[BRIEF] Recast the lines below as a Markdown table with the columns "Number" and "Line," starting at the line that contains "This screenshot has" and ending at the line that contains "Viewport: 1568px width, 245px". Give each non-blank line its own row.

[PROVIDED DATA]
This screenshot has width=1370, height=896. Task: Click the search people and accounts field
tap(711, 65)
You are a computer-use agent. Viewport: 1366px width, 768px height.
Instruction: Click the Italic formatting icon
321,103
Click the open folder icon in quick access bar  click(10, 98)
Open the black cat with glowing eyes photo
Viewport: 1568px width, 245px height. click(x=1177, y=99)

--

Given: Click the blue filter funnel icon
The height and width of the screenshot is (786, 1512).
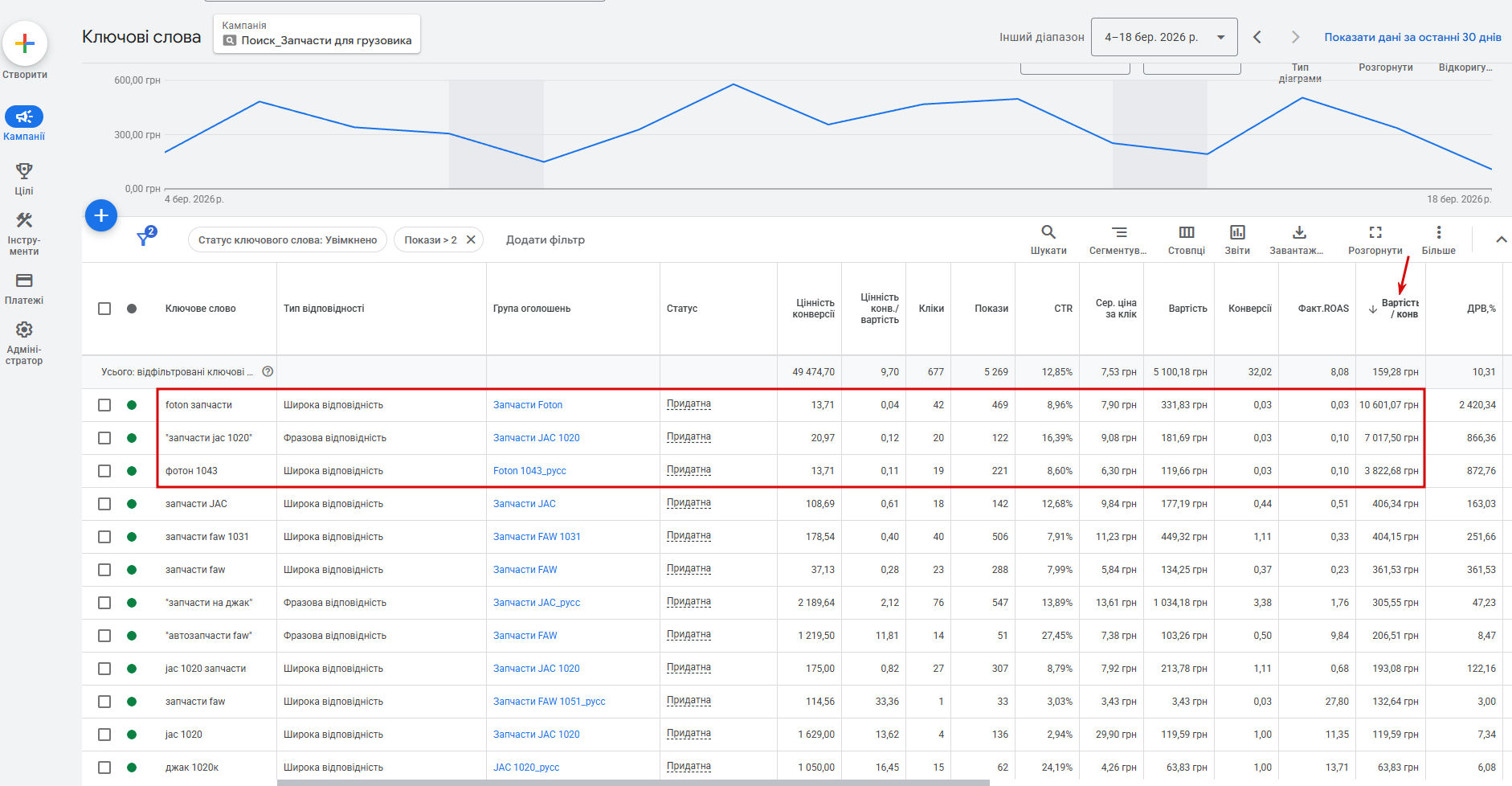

==

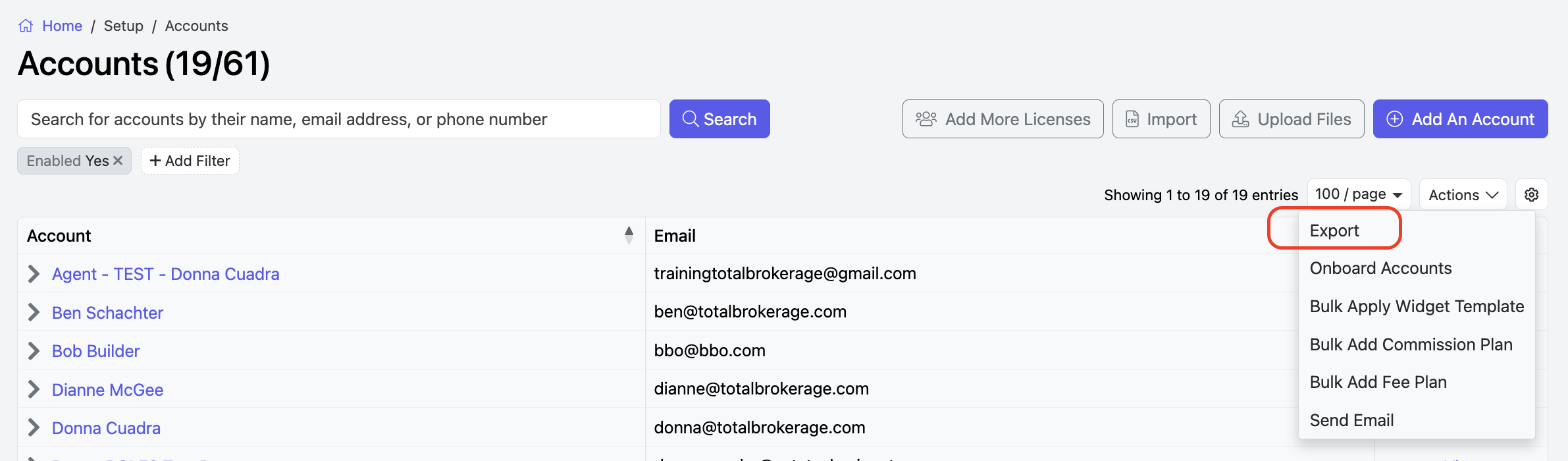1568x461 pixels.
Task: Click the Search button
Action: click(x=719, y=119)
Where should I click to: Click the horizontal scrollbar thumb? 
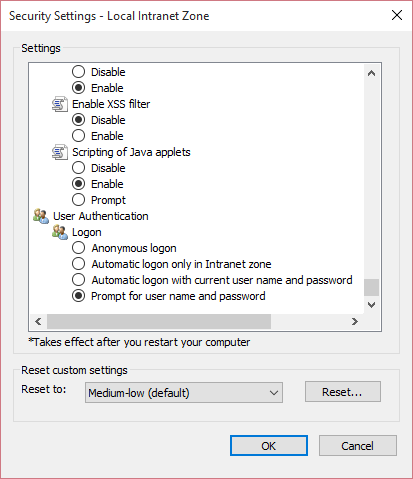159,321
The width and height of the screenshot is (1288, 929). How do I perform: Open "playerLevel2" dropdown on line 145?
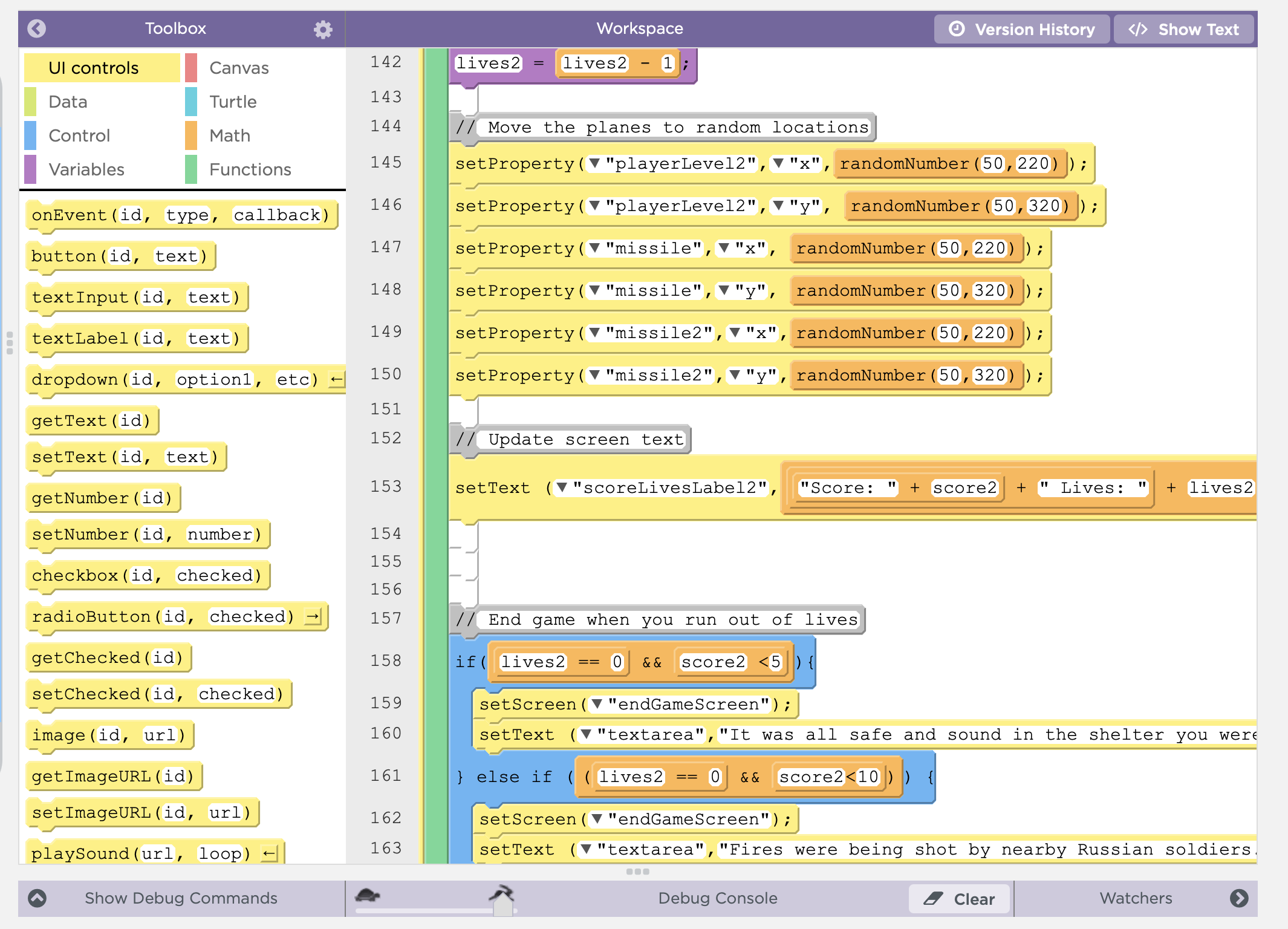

[RESPONSE TO THE EXERCISE]
| Number | Line |
|---|---|
| 1 | This screenshot has width=1370, height=896. Task: Click the search people and accounts field |
| 2 | tap(711, 65) |
| 3 | You are a computer-use agent. Viewport: 1366px width, 768px height. |
| 4 | Instruction: Click the Italic formatting icon |
| 5 | 321,103 |
| 6 | Click the open folder icon in quick access bar  click(10, 98) |
| 7 | Open the black cat with glowing eyes photo |
| 8 | Viewport: 1568px width, 245px height. click(x=1177, y=99) |